With economists all over the world predicting the current economic order to collapse, we should brace ourselves for a long and arduous period ahead. Unlike any war or natural calamity, this pandemic is unknowns and it is impossible to put a time frame when will it end. The mood gloomy in the Nepali business community with economic meltdown looming in horizon. Thus, the budget should set aside resources to encourage business fraternity and to sustain the national economy.
Due to the pandemic, Nepal was compelled to revise its economic growth to approximately 2 per cent instead of the prior forecast of around 7 per cent. In such times, the budget should prioritise production by encouraging farmers to produce native products.

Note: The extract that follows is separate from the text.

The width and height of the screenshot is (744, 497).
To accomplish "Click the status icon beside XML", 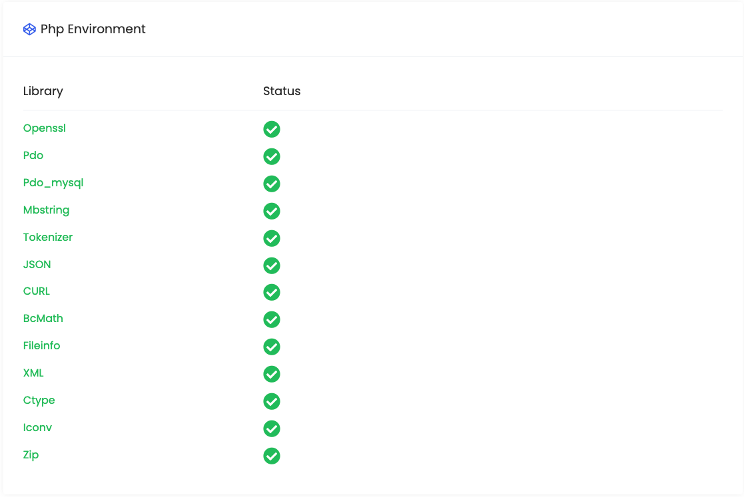I will (x=271, y=374).
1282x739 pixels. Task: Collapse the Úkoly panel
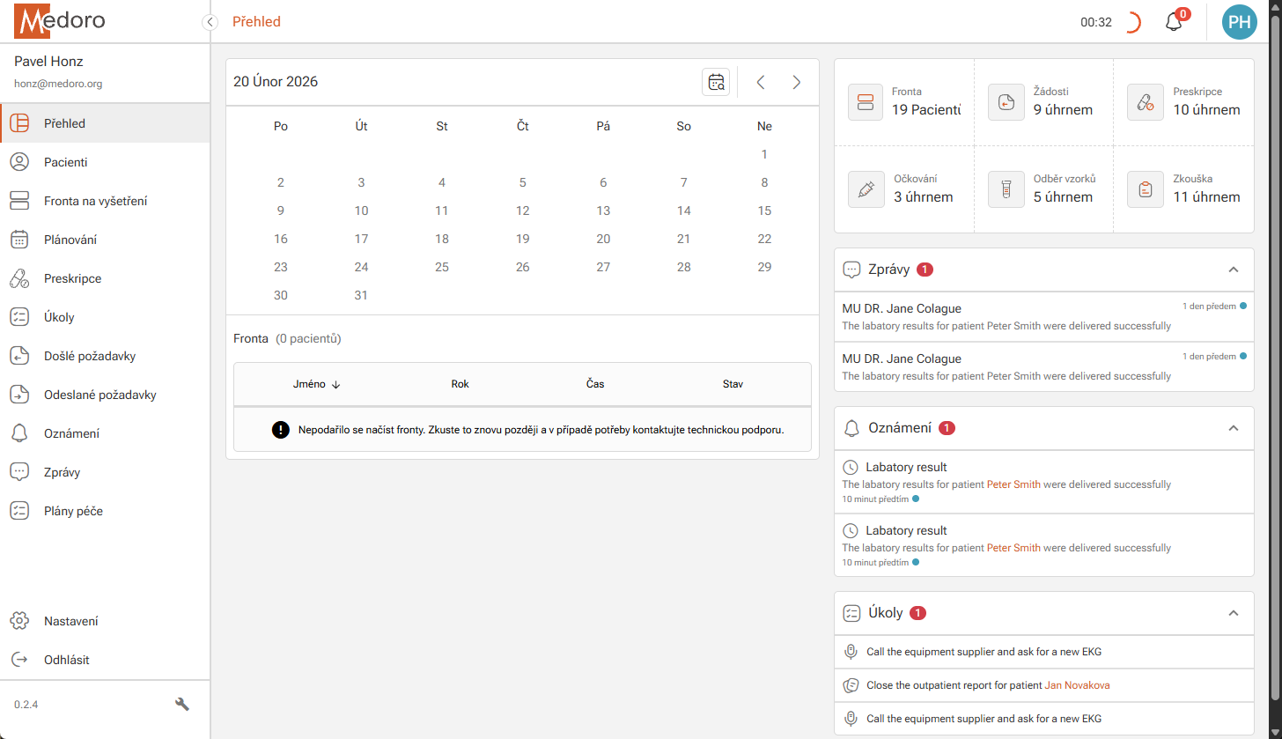coord(1233,613)
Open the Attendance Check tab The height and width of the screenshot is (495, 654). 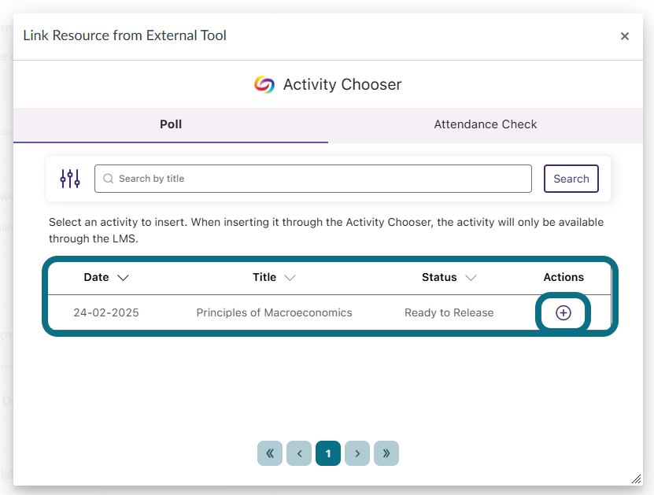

The pandemic is likely prove to be an economic obstacle for an under developed nation like Nepal. We must utilise our plentiful natural resources and cultivate the arable land. We should move ahead with nation-wide irrigation system, incentives for farmers and timely completion of major hydro power projects.
It is estimated that over 6 million Nepalis have left the country seeking employment abroad and around seven million workers are still in the country. According to a study of Non-Resident Nepali Association (NRNA), over 77 per cent of Nepali workers overseas have expressed their desire to return home. Hence the upcoming budget should pay special attention to the issue of the returning migrant workers and build a framework to utilise the skills they learnt while working abroad.
Majority of workers in Nepal have lost their livelihood due to this pandemic and are completely helpless during this lockdown. The budget should allocate sufficient funds to provide relief packages to the hardest hit populace. Both the public and private entities should work in unison to ensure that these relief packages reach to all the affected people.
The whole nation is flabbergasted by the recent border encroachment of Nepal by India. Anyone who understands our history can see that an overhaul of Indo-Nepal ties is long overdue. The Nepali government should mobilise all its diplomatic channels to resolve the issue. Thus, the upcoming budget should play its role in strengthening national unity irrespective of political ideologies and galvanise the whole nation to safeguard the dignity of our motherland.
All of us should rally behind the nation’s aspiration of ‘Happy Nepali, Prosperous Nepal’ and work hand in hand to lay the foundation for socialism as ideated by our constitution.
Saving the lives of Nepali people should outweigh any other priorities in the upcoming budget and the government should fully employ all its state mechanisms towards that end. Additionally, all our natural resources should be put to optimal use to further expedite our economic progress. National unity is our most potent power whether it is for fighting against a pandemic like COVID-19 or safeguarding our national sovereignty and territorial integrity. To wrap up, the upcoming budget should unite all Nepalis and act as a catalyst on our great march towards a peaceful, prosperous and dignified Nepal whilst laying the foundation for socialism.

(The author is the central committee member of the World Federation of Trade Unions.)